To avoid the same borderline companies dropping out and back in every reshuffle, a company must be in the top 90 by market cap in order to be promoted. Likewise, to be demoted, the firm has to be below the 110th biggest company by size.
Travel Stocks Set for Relegation
Shares in Carnival have slumped 67% this year to £11.77 as cruises were suspended when countries went into lockdown. Doubts remain about the viability of the industry even as lockdown restrictions are eased, especially after the outbreak of coronavirus on a number of cruise ships. Morningstar analysts say Carnival’s shares are still trading below their fair value of £16.30, but the company no longer has an economic moat and its uncertainty rating is very high. Even when cruise ships start sailing again, reluctant travellers and the cost of upgrading ship hygiene mean lower profits for the industry in the long term, points out analyst Jaime Katz.

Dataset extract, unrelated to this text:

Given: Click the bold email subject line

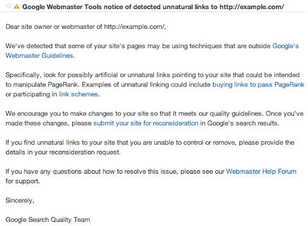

EasyJet is one of a number of airlines that have grounded flights in the pandemic and the company’s shares have halved this year to 725p. While many airlines such as easyJet, Ryanair and British Airways are now starting to re-open European routes, demand for flights is expected to be sharply below pre-coronavirus levels. Still, Helal Miah, investment research analyst at The Share Centre, thinks there are some grounds for optimism: “EasyJet is one of the better-run airlines and we’re confident it can make a better recovery than some of its peers when lockdowns and travel restrictions are lifted.”
Meggitt’s woes are also related to the airline industry – as a supplier of parts to companies like Boeing and Airbus, the company was already on the back foot before Covid-19 after Boeing grounded the 737 Max aircraft after two accidents.
Energy provider Centrica, meanwhile, is not affected as much as the other likely FTSE 100 rejects by the coronavirus crisis, notes Miah. But cheaper rivals and energy price caps mean that Centrica – which has just axed its final dividend – has been in the relegation zone for some time. The company’s shares have fallen from 90p to just below 40p this year, a drop of 55%.
Who's Gained Promotion?
With home working and learning the new norm, Avast has been one of the strongest candidates to break into the FTSE 100. The stock, which we profiled as a disruptor earlier this year, would be the 80th largest company in the index based on recent calculations.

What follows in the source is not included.